- [Your task]: Copy out every line of the material below word for word.

** start of Dataset **

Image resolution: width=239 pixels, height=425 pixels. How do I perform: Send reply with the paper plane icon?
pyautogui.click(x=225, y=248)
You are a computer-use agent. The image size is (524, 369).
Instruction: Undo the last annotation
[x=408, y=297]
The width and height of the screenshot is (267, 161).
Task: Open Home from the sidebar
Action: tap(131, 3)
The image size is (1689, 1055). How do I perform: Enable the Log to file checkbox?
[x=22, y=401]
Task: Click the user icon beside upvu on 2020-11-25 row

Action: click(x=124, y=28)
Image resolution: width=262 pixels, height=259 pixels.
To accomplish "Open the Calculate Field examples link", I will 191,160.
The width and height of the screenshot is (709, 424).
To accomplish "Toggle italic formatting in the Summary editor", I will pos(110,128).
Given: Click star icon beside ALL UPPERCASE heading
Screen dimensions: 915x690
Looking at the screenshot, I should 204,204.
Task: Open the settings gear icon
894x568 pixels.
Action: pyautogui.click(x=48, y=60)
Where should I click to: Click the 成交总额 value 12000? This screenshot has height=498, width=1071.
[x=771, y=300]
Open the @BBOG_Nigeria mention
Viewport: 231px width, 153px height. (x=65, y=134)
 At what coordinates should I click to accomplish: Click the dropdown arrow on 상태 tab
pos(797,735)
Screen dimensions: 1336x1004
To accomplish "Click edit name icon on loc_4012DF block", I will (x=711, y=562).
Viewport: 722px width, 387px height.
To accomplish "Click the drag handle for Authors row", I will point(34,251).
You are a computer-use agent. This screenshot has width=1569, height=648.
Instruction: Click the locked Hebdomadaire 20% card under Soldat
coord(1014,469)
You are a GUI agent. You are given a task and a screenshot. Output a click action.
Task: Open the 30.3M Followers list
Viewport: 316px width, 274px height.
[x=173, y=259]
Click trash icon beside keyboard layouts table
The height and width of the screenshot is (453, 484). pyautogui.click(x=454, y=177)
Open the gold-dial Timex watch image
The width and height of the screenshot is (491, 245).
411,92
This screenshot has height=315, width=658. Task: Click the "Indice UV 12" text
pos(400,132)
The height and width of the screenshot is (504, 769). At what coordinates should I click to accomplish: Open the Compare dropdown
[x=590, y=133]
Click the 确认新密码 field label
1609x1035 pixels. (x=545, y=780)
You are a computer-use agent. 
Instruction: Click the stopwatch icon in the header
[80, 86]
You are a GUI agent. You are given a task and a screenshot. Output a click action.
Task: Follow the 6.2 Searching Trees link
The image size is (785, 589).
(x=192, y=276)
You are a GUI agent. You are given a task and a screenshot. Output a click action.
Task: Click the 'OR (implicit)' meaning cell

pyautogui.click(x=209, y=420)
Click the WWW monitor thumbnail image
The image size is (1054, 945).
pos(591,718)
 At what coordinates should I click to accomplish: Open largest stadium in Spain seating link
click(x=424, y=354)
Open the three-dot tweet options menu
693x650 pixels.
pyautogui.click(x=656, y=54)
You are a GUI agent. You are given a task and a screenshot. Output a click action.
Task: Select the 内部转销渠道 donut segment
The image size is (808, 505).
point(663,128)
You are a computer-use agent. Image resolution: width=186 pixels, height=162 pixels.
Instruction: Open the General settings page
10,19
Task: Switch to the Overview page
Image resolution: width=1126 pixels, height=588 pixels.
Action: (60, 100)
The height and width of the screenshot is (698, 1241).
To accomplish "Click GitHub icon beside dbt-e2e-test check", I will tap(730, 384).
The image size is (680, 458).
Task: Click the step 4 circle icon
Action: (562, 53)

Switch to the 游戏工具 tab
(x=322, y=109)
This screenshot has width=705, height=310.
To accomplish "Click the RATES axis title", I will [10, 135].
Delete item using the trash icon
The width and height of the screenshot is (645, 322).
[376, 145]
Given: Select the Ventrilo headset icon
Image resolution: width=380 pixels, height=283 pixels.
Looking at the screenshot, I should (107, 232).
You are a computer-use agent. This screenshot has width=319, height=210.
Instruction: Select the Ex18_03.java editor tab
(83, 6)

** end of Dataset **

- [Written answer]:
Image resolution: width=239 pixels, height=425 pixels. How do I perform: Send reply with the paper plane icon?
pyautogui.click(x=225, y=248)
You are a computer-use agent. The image size is (524, 369).
Instruction: Undo the last annotation
[x=408, y=297]
The width and height of the screenshot is (267, 161).
Task: Open Home from the sidebar
Action: tap(131, 3)
The image size is (1689, 1055). How do I perform: Enable the Log to file checkbox?
[x=22, y=401]
Task: Click the user icon beside upvu on 2020-11-25 row

Action: click(x=124, y=28)
Image resolution: width=262 pixels, height=259 pixels.
To accomplish "Open the Calculate Field examples link", I will 191,160.
The width and height of the screenshot is (709, 424).
To accomplish "Toggle italic formatting in the Summary editor", I will pos(110,128).
Given: Click star icon beside ALL UPPERCASE heading
Screen dimensions: 915x690
Looking at the screenshot, I should 204,204.
Task: Open the settings gear icon
894x568 pixels.
Action: pyautogui.click(x=48, y=60)
Where should I click to: Click the 成交总额 value 12000? This screenshot has height=498, width=1071.
[x=771, y=300]
Open the @BBOG_Nigeria mention
Viewport: 231px width, 153px height. (x=65, y=134)
 At what coordinates should I click to accomplish: Click the dropdown arrow on 상태 tab
pos(797,735)
Screen dimensions: 1336x1004
To accomplish "Click edit name icon on loc_4012DF block", I will (x=711, y=562).
Viewport: 722px width, 387px height.
To accomplish "Click the drag handle for Authors row", I will point(34,251).
You are a computer-use agent. This screenshot has width=1569, height=648.
Instruction: Click the locked Hebdomadaire 20% card under Soldat
coord(1014,469)
You are a GUI agent. You are given a task and a screenshot. Output a click action.
Task: Open the 30.3M Followers list
Viewport: 316px width, 274px height.
[x=173, y=259]
Click trash icon beside keyboard layouts table
The height and width of the screenshot is (453, 484). pyautogui.click(x=454, y=177)
Open the gold-dial Timex watch image
The width and height of the screenshot is (491, 245).
411,92
This screenshot has height=315, width=658. Task: Click the "Indice UV 12" text
pos(400,132)
The height and width of the screenshot is (504, 769). At what coordinates should I click to accomplish: Open the Compare dropdown
[x=590, y=133]
Click the 确认新密码 field label
1609x1035 pixels. (x=545, y=780)
You are a computer-use agent. 
Instruction: Click the stopwatch icon in the header
[80, 86]
You are a GUI agent. You are given a task and a screenshot. Output a click action.
Task: Follow the 6.2 Searching Trees link
The image size is (785, 589).
(x=192, y=276)
You are a GUI agent. You are given a task and a screenshot. Output a click action.
Task: Click the 'OR (implicit)' meaning cell

pyautogui.click(x=209, y=420)
Click the WWW monitor thumbnail image
The image size is (1054, 945).
pos(591,718)
 At what coordinates should I click to accomplish: Open largest stadium in Spain seating link
click(x=424, y=354)
Open the three-dot tweet options menu
693x650 pixels.
pyautogui.click(x=656, y=54)
You are a GUI agent. You are given a task and a screenshot. Output a click action.
Task: Select the 内部转销渠道 donut segment
The image size is (808, 505).
point(663,128)
You are a computer-use agent. Image resolution: width=186 pixels, height=162 pixels.
Instruction: Open the General settings page
10,19
Task: Switch to the Overview page
Image resolution: width=1126 pixels, height=588 pixels.
Action: (60, 100)
The height and width of the screenshot is (698, 1241).
To accomplish "Click GitHub icon beside dbt-e2e-test check", I will tap(730, 384).
The image size is (680, 458).
Task: Click the step 4 circle icon
Action: (562, 53)

Switch to the 游戏工具 tab
(x=322, y=109)
This screenshot has width=705, height=310.
To accomplish "Click the RATES axis title", I will [10, 135].
Delete item using the trash icon
The width and height of the screenshot is (645, 322).
[376, 145]
Given: Select the Ventrilo headset icon
Image resolution: width=380 pixels, height=283 pixels.
Looking at the screenshot, I should (107, 232).
You are a computer-use agent. This screenshot has width=319, height=210.
Instruction: Select the Ex18_03.java editor tab
(83, 6)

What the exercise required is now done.